[EXCERPTED DATA Boundary: Start]

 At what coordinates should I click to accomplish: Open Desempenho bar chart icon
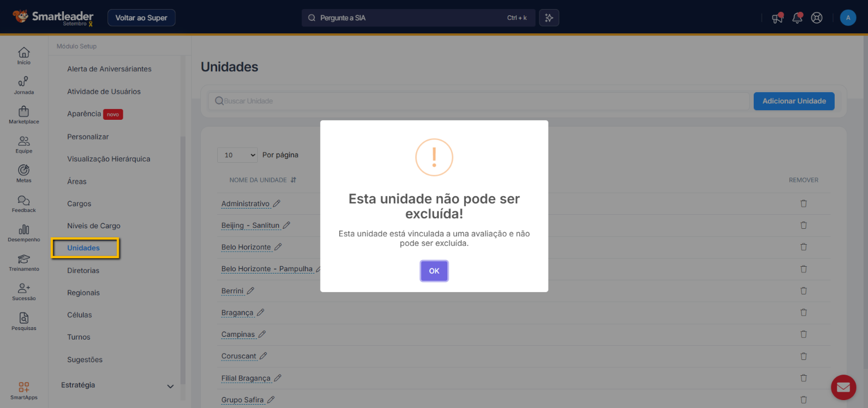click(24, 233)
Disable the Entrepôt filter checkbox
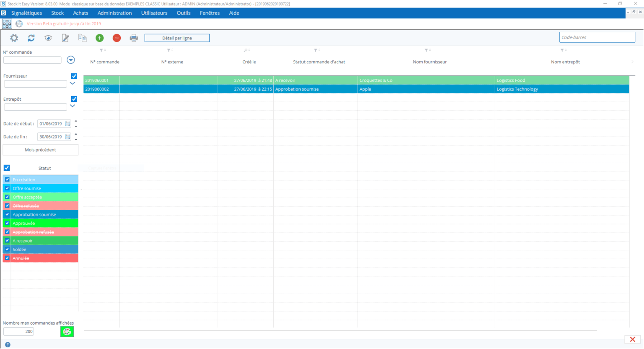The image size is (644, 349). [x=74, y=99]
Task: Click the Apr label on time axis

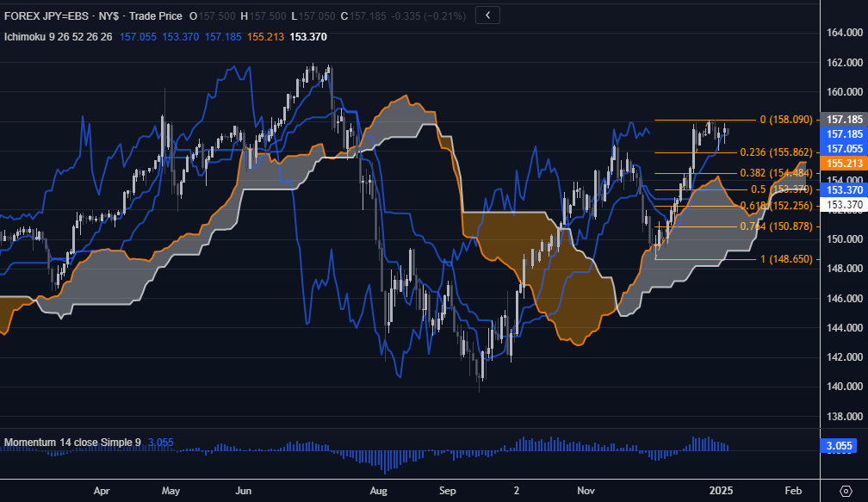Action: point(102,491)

[EXCERPTED DATA Boundary: End]

__WHAT THIS TASK INVOLVES__. Please repeat all of the data exactly as it stands, leaving the pictures out.

__RESPONSE TO THIS TASK__.
 At what coordinates should I click to accomplish: Open Desempenho bar chart icon
click(24, 233)
Disable the Entrepôt filter checkbox
The image size is (644, 349). [x=74, y=99]
Task: Click the Apr label on time axis

Action: point(102,491)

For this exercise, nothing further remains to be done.